Dans cette région, les difficultés de mobilité ont longtemps freiné le développement socio-économique. En saison des pluies notamment, de nombreuses zones deviennent difficilement accessibles, isolant les populations des services essentiels. La nouvelle route devrait ainsi réduire considérablement ces contraintes, en facilitant les déplacements des personnes et des biens.
Mais au-delà de la mobilité, les retombées attendues sont multiples. Le projet prévoit la création d’environ 600 emplois, tout en offrant un coup d’accélérateur aux activités agricoles et commerciales locales. Pour les producteurs, l’accès aux marchés pourrait devenir plus rapide et moins coûteux, améliorant ainsi leurs revenus.
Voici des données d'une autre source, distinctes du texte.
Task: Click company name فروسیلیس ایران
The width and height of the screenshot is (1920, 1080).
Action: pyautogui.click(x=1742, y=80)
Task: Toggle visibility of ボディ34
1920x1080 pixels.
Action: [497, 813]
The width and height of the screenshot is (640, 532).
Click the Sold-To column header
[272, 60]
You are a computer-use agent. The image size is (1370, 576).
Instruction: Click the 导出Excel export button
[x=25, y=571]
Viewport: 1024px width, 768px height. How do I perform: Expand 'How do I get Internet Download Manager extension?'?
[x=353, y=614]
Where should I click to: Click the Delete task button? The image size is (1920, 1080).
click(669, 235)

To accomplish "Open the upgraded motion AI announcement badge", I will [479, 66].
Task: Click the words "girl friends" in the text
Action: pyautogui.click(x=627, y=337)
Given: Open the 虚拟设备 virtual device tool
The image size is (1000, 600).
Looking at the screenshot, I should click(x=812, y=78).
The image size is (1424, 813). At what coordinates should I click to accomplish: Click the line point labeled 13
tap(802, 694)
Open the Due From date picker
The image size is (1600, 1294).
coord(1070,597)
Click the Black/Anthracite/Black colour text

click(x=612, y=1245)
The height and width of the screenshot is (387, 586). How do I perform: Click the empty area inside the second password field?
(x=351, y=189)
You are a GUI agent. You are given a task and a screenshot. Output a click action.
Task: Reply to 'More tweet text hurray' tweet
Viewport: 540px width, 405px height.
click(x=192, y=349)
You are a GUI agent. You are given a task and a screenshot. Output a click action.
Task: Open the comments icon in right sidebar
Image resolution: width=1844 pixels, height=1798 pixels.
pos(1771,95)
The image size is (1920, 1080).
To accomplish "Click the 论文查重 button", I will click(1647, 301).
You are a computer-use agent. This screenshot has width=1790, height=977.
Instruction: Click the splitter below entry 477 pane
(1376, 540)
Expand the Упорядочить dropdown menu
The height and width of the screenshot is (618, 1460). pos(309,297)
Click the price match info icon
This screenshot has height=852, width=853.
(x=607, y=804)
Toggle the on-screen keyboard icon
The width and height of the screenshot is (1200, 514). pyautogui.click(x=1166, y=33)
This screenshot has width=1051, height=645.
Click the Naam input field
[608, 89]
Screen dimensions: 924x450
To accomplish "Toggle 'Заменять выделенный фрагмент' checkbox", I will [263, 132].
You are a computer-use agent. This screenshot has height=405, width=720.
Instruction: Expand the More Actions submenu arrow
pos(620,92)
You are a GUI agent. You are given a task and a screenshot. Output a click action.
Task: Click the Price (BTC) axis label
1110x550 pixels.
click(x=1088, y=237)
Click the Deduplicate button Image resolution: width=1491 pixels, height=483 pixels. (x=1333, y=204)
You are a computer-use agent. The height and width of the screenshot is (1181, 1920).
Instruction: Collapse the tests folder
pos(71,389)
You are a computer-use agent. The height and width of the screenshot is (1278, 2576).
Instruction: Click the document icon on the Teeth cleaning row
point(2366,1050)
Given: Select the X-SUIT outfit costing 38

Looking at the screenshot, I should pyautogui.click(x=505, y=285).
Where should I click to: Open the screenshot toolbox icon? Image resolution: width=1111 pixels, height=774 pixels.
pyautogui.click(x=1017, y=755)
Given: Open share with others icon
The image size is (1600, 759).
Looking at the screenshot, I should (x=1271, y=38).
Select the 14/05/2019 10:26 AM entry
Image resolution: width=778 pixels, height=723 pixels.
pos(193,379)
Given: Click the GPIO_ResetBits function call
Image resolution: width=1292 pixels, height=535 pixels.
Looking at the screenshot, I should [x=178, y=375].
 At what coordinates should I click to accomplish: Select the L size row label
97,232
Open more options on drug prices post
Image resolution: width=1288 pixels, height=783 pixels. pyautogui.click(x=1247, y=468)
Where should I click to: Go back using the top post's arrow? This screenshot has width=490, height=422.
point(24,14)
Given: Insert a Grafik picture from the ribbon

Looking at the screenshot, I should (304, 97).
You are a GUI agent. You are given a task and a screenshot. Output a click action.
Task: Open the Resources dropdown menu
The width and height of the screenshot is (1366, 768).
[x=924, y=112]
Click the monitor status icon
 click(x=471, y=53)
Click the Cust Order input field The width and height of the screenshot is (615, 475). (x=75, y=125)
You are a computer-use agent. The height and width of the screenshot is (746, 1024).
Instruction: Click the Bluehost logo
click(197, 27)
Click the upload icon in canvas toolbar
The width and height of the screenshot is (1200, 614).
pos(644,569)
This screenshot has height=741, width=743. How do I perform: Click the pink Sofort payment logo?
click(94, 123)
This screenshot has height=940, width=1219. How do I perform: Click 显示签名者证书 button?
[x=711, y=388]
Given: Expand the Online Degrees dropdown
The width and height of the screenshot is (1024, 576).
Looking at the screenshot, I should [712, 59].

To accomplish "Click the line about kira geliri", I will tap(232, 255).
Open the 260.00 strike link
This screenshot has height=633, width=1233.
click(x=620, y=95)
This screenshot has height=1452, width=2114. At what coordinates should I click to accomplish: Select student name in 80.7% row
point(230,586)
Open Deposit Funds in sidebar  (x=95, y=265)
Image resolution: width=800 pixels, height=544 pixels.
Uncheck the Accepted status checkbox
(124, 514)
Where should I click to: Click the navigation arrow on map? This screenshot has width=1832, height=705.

L’électricité, levier d’inclusion et de développement
Autre chantier majeur : la dorsale électrique Fafacourou–Dabo–Coumbacara. D’une longueur de 53 kilomètres et d’un coût estimé à plus de 1,25 milliard FCFA, cette ligne moyenne tension vise à raccorder 53 villages, soit plus de 10 000 habitants.
Ce projet s’inscrit dans un programme national d’électrification rurale visant 2 000 localités à travers le pays. Dans des zones où l’accès à l’électricité reste limité, cette infrastructure représente bien plus qu’un simple confort domestique.
L’arrivée de l’électricité ouvre la voie à de nouvelles opportunités : développement de petites unités de transformation, amélioration des conditions d’apprentissage dans les écoles, conservation des produits alimentaires ou encore accès facilité aux services de santé. Elle constitue ainsi un facteur clé de réduction des inégalités territoriales.
Médina Yoro Foulah : renforcer l’offre sanitaire
Dans le prolongement de cette tournée, une étape importante a été franchie à Médina Yoro Foulah, avec la pose de la première pierre d’un nouveau centre de santé. Cette infrastructure est destinée à améliorer la prise en charge médicale de plus de 185 000 habitants.
Dans cette partie du pays, l’accès aux soins demeure un défi majeur. Les populations sont souvent contraintes de parcourir de longues distances pour se faire soigner, avec des conséquences parfois dramatiques. La construction de ce centre vise donc à rapprocher les services de santé des citoyens et à renforcer le système sanitaire local.
Une réponse concrète à l’enclavement
À travers ces différents projets, les autorités sénégalaises affichent une volonté claire : corriger les déséquilibres territoriaux et intégrer pleinement le Fouladou dans la dynamique nationale de développement.
Routes, électricité, santé : ces investissements traduisent une approche globale, où les infrastructures ne sont plus pensées isolément, mais comme les composantes d’un même écosystème. L’objectif est de créer les conditions d’un développement inclusif, capable de transformer durablement les conditions de vie des populations.
Dans le Fouladou, longtemps resté en marge, les signes d’un changement profond commencent ainsi à se dessiner.